Otto GANZ, Les vigilantes, Postface de Jean Claude Bologne, Maelström, 2019, 156 p., 14 €, ISBN : 978-2-87505-330-5 2
Ciseler le terrible en le coulant dans une prose percutante, descendre dans les tréfonds d’une condition humaine appréhendée selon ses phénomènes-limites, couler la fiction dans une écriture scalpel… l’œuvre de l’écrivain, poète et peintre Otto Ganz s’enroule autour des partitions du vertige. Au proverbe « on n’attrape pas des mouches avec du vinaigre », le roman Les vigilantes rétorque qu’on harponne le lecteur dès lors qu’on le plonge dans un dispositif narratif déroutant. Les mouches, ces déesses des détritus, ces vigilantes qui s’attaquent au discours et aux corps, sont au cœur de ce récit qui prend le déroulement narratif à rebrousse-poil. Loin de toute gratuité comme le souligne Jean Claude Bologne dans sa postface (qui, principe d’inversion oblige, ouvre le livre), loin d’un exercice de prouesse virtuose, cette progression à rebours, allant de la conclusion (« Conclusion posthume au Journal des âmes ») au chapitre I intitulé « La génétique et la merde », performe formellement ce que le roman décrit : la désagrégation du personnage — un nain trempé dans le crime, qui termine ses jours coulé dans du béton —, la dévastation de la logique de la vie et du langage, l’extinction de la naissance par le couperet de la fin.
« Que l’on me comprenne bien, dans l’exacte tentative qui est la mienne : quiconque tue dans la soudaineté ne produit qu’un acte médiocre, assimilable et passible d’oubli. L’instantanéité supprime l’histoire, l’instant est un antidote à la fiction. Éventrer un être humain touche déjà un autre niveau de subtilité et d’approche d’autrui ». D’entrée de jeu, le bréviaire existentiel de Gonzague Dupireux, le nain aux mains-prothèses qui survit en offrant ses services de tueur à gages, est posé. Dans la réversibilité des actes, on énoncera que quiconque écrit dans les rails de la fiction ne produit qu’une œuvre passible d’oubli. A contrario, Les vigilantes s’avance comme un récit à jamais inassimilable, irrécupérable, qui déconstruit les rails de la pensée, de la narration et de la lecture. Comme le tireur vise sa cible, l’écrivain vise le cœur des mots afin de les ouvrir à une myriade de significations, de matières, d’échos.

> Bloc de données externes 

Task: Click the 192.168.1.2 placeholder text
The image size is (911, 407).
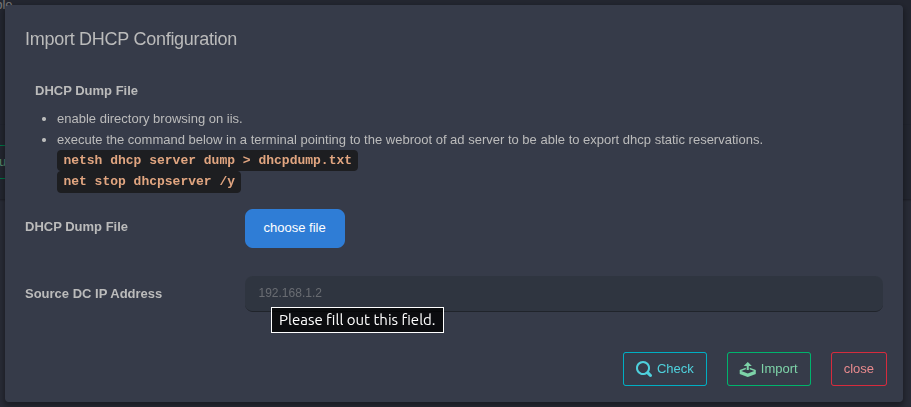Action: tap(290, 293)
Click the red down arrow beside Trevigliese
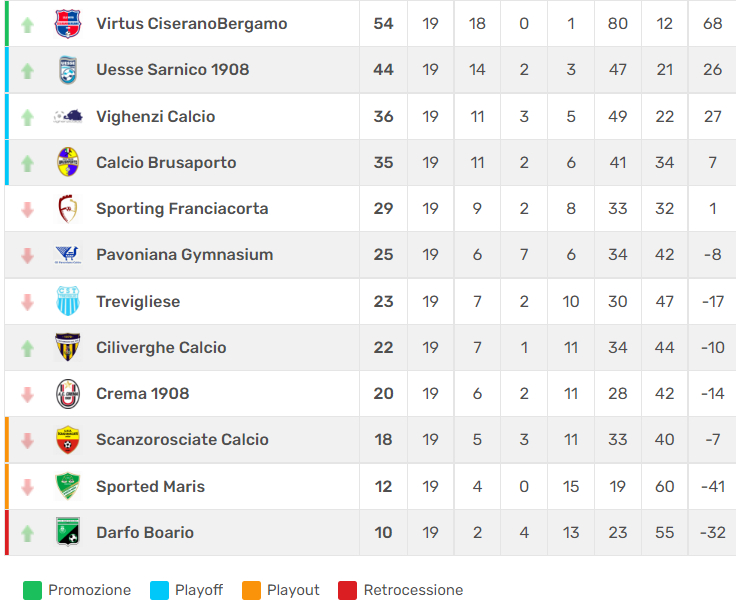This screenshot has width=736, height=606. (x=28, y=302)
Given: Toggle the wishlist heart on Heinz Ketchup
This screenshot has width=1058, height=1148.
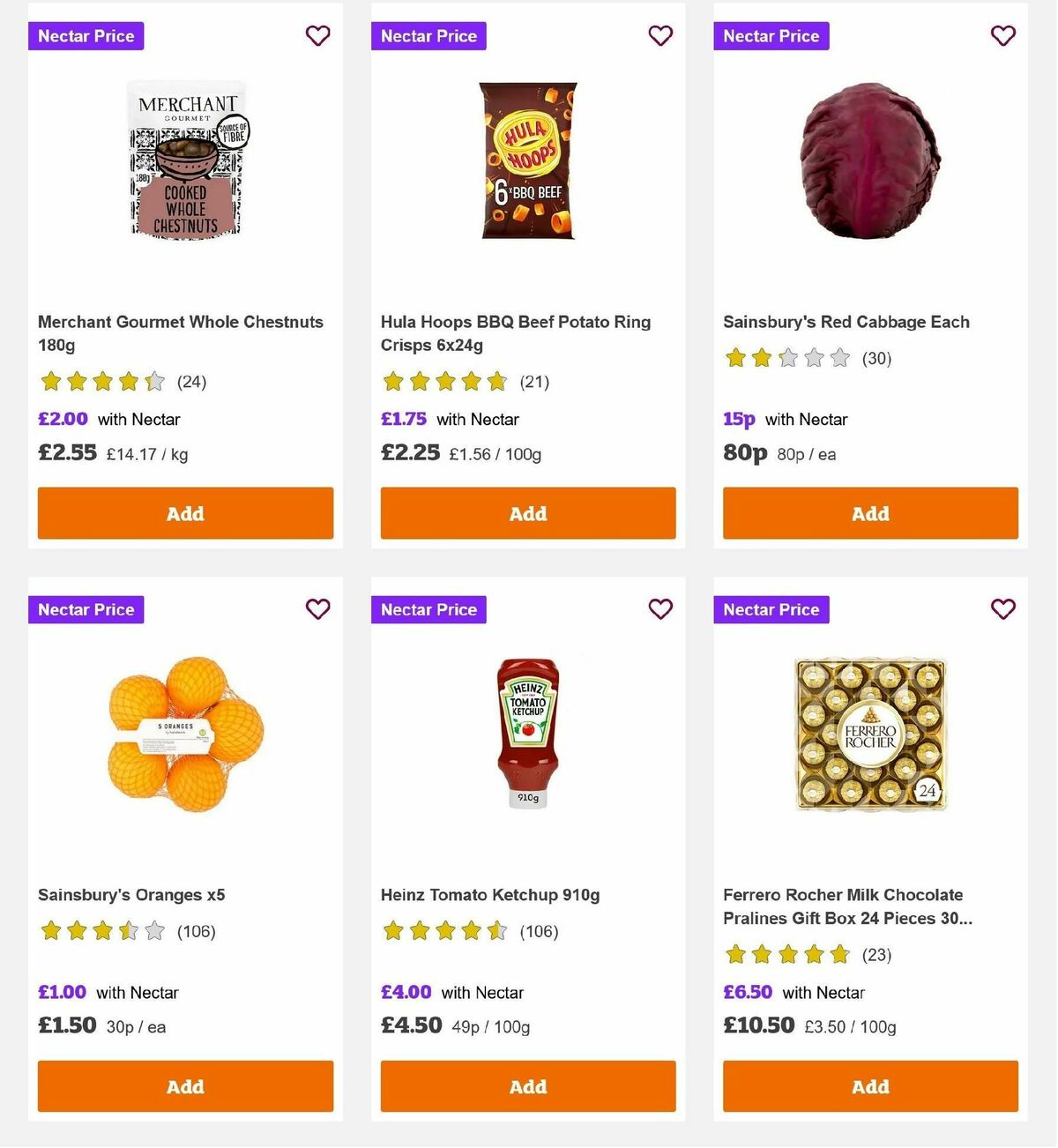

L’hyperréflexivité du personnage de Gonzague Dupireux s’accompagne d’une distance envers autrui, d’une étrangeté par rapport aux codes de la réalité. Humour noir, montée en puissance de l’empire des mouches qui ronge les esprits, scènes exacerbant la cruauté, pulsion de destruction dont autrui fait les frais, impossible ajustement de la fiction à elle-même, des personnages à leurs possibles… au fil d’une pluralité de séquences narratives, Otto Ganz sonde la vie comme jeu de massacres, comme danse de larves venant et retournant à la poussière, plus exactement à la putréfaction. Clinique, à la fois métaphysique, gorgée d’abstraction et hyperphysique, secouée de spasmes, d’une beauté froide et souveraine, l’écriture joue sur le battement entre distance ironique et immersion suffocante aussi bien que sur une variété de registres.
Les mouches continueront à tournoyer, à nous balancer leurs ballets quand Gonzague Dupireux se sera immobilisé dans le béton. Traçant un univers de monades solitaires, de dérapages, de ratés (le tueur à gages qui élimine une mauvaise victime…), Les vigilantes élève la littérature au niveau d’une vigilance qui refuse de faire l’économie du cap au pire. Un cap au pire que le patronyme du protagoniste, Dupireux, indique.